Orthodontic Varnish Microbiology Study

Launched by UNIVERSITY OF CALIFORNIA, LOS ANGELES · Aug 22, 2020

Keywords

ClinConnect Summary

The Orthodontic Varnish Microbiology Study is looking at how well different fluoride varnishes can help treat white spot lesions, which are the early signs of cavities that often appear after orthodontic treatment, like braces. The study will involve teenagers aged 12 to 17 who have at least two visible white spots on their teeth and are nearing the end of their orthodontic treatment. Participants will be randomly assigned to receive one of three treatments on different sides of their mouths: a placebo (no active treatment), a traditional fluoride varnish, or a special resin-based fluoride varnish.
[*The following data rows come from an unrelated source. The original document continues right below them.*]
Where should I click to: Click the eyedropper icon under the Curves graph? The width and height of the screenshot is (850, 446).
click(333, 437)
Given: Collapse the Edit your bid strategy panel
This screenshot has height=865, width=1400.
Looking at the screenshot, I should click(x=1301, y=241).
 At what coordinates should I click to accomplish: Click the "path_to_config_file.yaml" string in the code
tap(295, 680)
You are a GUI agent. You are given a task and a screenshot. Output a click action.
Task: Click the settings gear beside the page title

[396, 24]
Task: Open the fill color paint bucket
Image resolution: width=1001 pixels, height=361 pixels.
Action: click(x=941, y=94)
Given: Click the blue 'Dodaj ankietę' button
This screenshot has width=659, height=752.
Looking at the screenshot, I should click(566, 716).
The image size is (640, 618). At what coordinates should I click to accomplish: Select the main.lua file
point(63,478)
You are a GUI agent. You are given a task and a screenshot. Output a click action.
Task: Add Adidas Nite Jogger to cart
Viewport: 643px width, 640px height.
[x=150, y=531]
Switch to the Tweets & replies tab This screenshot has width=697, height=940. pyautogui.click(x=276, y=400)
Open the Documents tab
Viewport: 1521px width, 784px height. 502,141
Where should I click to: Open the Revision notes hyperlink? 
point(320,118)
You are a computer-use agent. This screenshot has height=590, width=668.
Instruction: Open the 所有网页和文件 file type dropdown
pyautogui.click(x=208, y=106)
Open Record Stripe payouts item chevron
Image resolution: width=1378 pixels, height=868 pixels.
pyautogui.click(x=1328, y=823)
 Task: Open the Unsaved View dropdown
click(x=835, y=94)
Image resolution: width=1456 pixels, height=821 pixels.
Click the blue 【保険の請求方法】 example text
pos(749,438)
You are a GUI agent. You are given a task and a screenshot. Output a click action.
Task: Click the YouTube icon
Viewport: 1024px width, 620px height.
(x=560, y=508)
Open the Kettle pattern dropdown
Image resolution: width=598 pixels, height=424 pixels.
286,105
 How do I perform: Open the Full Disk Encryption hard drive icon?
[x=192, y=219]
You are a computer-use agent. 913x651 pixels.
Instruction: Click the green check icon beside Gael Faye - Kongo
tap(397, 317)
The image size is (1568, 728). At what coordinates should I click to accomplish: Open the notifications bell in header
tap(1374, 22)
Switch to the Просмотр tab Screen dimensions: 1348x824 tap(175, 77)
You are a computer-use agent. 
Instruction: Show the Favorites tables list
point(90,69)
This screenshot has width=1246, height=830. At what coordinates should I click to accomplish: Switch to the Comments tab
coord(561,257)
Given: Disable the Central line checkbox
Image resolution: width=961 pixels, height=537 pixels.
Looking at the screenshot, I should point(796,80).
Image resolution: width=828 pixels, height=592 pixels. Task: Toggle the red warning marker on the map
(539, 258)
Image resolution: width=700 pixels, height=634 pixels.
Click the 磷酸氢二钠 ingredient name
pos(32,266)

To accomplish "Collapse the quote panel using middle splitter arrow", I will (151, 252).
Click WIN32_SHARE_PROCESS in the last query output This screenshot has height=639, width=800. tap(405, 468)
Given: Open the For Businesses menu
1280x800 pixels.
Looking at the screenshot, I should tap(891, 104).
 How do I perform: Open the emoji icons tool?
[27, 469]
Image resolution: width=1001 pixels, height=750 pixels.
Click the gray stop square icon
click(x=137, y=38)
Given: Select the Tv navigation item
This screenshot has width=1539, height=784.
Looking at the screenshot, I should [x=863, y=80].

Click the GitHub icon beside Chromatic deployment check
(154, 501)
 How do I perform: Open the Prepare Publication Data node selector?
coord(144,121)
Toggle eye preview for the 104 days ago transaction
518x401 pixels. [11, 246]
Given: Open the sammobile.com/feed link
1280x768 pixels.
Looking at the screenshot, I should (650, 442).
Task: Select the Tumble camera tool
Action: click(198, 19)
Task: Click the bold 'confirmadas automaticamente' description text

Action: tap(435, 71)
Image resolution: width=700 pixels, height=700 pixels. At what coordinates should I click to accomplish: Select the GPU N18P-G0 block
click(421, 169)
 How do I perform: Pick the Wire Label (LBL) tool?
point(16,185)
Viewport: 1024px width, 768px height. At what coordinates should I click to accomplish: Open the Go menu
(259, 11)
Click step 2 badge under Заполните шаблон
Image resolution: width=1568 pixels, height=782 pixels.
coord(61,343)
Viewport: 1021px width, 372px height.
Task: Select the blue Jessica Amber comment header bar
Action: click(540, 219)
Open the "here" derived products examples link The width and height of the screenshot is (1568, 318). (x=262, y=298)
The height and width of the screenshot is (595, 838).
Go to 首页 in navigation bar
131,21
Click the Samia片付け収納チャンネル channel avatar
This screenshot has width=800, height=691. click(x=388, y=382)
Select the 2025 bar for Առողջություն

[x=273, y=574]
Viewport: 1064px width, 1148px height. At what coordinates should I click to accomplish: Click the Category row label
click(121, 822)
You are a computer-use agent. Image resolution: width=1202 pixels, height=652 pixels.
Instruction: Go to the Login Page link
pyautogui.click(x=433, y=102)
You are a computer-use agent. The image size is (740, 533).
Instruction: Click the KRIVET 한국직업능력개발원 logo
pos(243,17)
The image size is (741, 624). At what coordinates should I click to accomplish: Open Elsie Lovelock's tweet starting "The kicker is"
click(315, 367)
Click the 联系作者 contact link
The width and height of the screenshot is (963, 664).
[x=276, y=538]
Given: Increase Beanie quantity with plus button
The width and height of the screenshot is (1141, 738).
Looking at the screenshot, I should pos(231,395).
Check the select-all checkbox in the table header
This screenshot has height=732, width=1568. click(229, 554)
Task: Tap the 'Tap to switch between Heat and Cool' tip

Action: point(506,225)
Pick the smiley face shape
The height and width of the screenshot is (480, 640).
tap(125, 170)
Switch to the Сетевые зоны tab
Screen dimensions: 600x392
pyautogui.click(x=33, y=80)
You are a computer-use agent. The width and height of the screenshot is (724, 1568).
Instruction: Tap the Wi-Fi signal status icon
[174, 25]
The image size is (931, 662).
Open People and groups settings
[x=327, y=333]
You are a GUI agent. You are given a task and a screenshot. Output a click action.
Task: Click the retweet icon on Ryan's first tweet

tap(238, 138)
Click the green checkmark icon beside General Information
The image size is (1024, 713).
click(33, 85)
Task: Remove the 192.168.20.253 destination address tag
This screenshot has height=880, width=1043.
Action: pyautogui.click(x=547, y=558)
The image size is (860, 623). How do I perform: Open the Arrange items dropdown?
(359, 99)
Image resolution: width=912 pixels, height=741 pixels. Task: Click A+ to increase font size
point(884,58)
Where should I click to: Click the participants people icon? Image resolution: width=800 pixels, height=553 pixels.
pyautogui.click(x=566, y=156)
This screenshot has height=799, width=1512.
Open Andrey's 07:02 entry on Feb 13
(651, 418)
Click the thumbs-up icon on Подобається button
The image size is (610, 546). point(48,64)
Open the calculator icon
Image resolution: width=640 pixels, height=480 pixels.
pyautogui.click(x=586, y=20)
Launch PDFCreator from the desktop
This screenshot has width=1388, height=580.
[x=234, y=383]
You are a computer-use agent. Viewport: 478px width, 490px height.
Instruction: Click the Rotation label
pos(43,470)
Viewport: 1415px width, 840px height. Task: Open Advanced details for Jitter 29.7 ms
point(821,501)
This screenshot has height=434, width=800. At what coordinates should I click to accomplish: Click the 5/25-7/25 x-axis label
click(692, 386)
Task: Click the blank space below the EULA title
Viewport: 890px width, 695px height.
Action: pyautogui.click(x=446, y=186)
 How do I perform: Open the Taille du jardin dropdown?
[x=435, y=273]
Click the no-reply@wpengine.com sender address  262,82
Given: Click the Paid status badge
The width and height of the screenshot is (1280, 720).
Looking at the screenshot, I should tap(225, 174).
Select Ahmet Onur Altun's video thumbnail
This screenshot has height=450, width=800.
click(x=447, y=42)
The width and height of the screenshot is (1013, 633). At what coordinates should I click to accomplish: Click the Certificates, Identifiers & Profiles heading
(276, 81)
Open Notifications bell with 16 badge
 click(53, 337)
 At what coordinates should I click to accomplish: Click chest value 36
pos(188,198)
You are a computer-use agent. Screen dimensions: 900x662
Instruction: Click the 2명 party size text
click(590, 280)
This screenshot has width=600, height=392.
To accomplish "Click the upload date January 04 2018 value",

During the study, which will last about six months, participants will have four visits to the dental office. At each visit, their oral health will be checked, and pictures of their teeth will be taken. They will also be asked to maintain good oral hygiene by brushing with fluoride toothpaste and flossing daily. This study aims to find out which treatment is most effective at improving the health of their teeth and the balance of bacteria in their mouths. Participants will need to be in good health and willing to follow specific care instructions throughout the study.

Gender

ALL

Eligibility criteria

• Inclusion Criteria:
• • Males and females, 12-17 years of age, inclusive, at the time the Assent and Informed Consent Form is signed
• • Systemically healthy, as determined by the investigator (in consultation with the Medical Monitor, as needed), based on medical history, concurrent illnesses, laboratory results, concomitant medications, oral cavity assessment, and targeted physical examination (extraoral, head and neck) during screening
• • Is approaching the end of their orthodontic treatment using metal fixed oral appliances (brackets) on at least the maxillary arch
• • Subject has at least two visible white spot lesions at the time of recruitment on teeth treated with fixed oral appliances
• • Subject is willing to use only oral care products that fall within the standard of care (manual toothbrush and sodium fluoride toothpaste) for the duration of the study.
• • Subject is willing to postpone dental cleanings between the baseline and final visit (since subjects will receive cleanings 6 months apart at both the baseline and final visit, the standard of care will be maintained).
• • Subject is willing and able to comply with oral hygiene and diet instructions.
• • Subject is able to understand and sign the Assent and/or Informed Consent Form prior to initiation of study procedures
• • Subject is able to communicate with the Investigator/study personnel, understand and comply with the study requirements, and is willing to return for protocol-specified visits at the appointed times.
• Exclusion Criteria:
• • Advanced periodontal disease
• • Medical condition (e.g. artificial heart valve, history of infective endocarditis, cardiac transplant with valvular dysfunction, congenital heart disease or total joint replacement) for which antibiotics are recommended prior to dental visits and/or procedures
• • Pathologic lesions of the oral cavity (suspected or confirmed)
• • Use of systemic antibiotics, topical oral antibiotics, or use of other drugs, which in the opinion of the investigators could influence the study outcome, within 30 days prior to screening.
• • Presence of any condition or concurrent illness, which in the opinion of the investigators, would compromise normal immune function ((e.g., diabetes, rheumatoid arthritis, lupus, liver disease, organ transplant, etc.), interfere with the use of study dentifrice and oral care products, or interfere with the ability to comply with study requirements, or jeopardize the safety of the subject or the validity of the study results
• • Presence of xerostomia (dry mouth).